**STUDY TEXT:**

◇ ◇ ◇ ◇ ◇

He continued: “We were so worried all the time, and there was no translation of the flyers they provided about how to protect yourself. It was only written in English, and most of our community members, especially older people, don’t understand English.

“We managed ourselves, the younger people, to organise translations for the community to let the community know how to protect themselves, how to keep social distancing, how to cover their mouths with a mask or a scarf, not to shake hands. For people in our culture, our greetings involve hugging most of the time, so we told them, ‘you have to stop hugging until everything’s alright.’

“But the most important thing is the lack of attention from the department of health, from the government, or from anyone.”

Mengesha said that none of the residents were opposed to measures aimed at containing the virus. He noted, however, that it was only the public housing residents who were being subjected to a massive police mobilisation. Workers, such as himself, along with doctors and nurses, were being prevented from going to their places of employment.

“Instead of nurses, doctors, and social workers, they send us the police, which gives the wrong message among the community,” he said. “The majority of the residents that I spoke to said they believe that the government is sending a message saying we are the community that didn’t follow any direction from the government without the presence of the police, which is wrong. We are a capable community who can follow direction, who can think independently, and who look after the whole community without anyone’s presence, especially the police.”

Mengesha explained: “The role of the police in the area is just negative, to be honest, especially among the young people. It’s not misunderstanding, there’s intentional harassment of people. They don’t give you a chance to explain yourself for any accusation that they put on you. To arrest one person for any reason, they come with full gear, like a SWAT team. Every day they come, morning and night, to patrol the area. If they see us talking on the street or the basketball court, a group of people just chatting, they come and say ‘what are you doing?’”

◇ ◇ ◇ ◇ ◇

**GIVEN RECORDS:**
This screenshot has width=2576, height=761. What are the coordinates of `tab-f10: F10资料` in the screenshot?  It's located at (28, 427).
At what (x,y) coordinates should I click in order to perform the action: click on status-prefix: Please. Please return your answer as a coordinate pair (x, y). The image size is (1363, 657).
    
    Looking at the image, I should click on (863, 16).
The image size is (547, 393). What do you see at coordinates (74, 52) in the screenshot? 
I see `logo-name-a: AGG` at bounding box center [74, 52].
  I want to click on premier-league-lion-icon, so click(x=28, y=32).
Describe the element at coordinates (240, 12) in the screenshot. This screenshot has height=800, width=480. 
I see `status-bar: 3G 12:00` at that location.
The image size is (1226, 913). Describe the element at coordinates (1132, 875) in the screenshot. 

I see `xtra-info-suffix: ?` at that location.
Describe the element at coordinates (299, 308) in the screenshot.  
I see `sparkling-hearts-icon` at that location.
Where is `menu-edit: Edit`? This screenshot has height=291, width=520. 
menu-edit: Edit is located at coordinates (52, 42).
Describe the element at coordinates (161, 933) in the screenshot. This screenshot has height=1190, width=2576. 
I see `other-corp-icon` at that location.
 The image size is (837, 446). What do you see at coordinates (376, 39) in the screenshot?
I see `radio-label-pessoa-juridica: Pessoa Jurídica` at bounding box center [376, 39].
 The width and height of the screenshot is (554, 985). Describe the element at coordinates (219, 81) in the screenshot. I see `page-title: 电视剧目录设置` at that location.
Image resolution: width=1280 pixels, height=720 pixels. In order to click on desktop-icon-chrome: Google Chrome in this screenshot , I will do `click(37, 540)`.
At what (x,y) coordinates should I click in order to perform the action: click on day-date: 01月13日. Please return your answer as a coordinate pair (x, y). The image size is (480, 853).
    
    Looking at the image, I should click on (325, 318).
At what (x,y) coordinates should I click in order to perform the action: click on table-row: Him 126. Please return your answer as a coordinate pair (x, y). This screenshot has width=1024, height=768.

◇ ◇ ◇ ◇ ◇

**ASSIGNED TASK 1:**
From the passage about policing in public housing, write out everything from "Mengesha said that" down to "places of employment.".
**ASSIGNED TASK 2:**
Carry the passage about policing in public housing on from its last sentence.

**YOUR RESPONSE 1:**
Mengesha said that none of the residents were opposed to measures aimed at containing the virus. He noted, however, that it was only the public housing residents who were being subjected to a massive police mobilisation. Workers, such as himself, along with doctors and nurses, were being prevented from going to their places of employment.

**YOUR RESPONSE 2:**
He added: “You have to understand people’s background. When they came from overseas, they had experienced war, they had experienced torture by the police. The reason they came to Australia is to run away from all of this kind of stress. And the image that they have in their mind is not good in general. On top of that, when they come here, the police are almost the same as the people that they ran away from. The scar doesn’t heal quickly, it’s there forever.”

Mengesha concluded: “The Andrews government should have prepared well, put social workers, nurses, interpreters, community leaders, professionals, to at least properly explain the plan. But what they did was not well thought out.”

Dima Abdu, a student in one of the North Melbourne towers, similarly told the WSWS: “The police force coming in shocked the community, traumatised its people who come from different backgrounds, migrants coming from trauma, from war-torn countries. They’ve survived civil wars and come to a safe place. Then they wake up one morning to see a whole bunch of police downstairs stopping you from going in and out.”

Abdu warned that some residents were not receiving medication. Speaking yesterday, she said that a diabetic man in the building had not been provided with a new supply of insulin since the lockdown began. “We have elderly who live in this building by themselves, who are usually visited by their children who live outside of the building who used to bring medicine and stuff,” she said. “So now we struggle with the fact that these people may not get their medication on time.”

She noted that translators had still not arrived at her building. Because of the poor planning, residents had been forced to go downstairs to collect state-provided foodstuffs, threatening ongoing transmission in the densely-populated towers.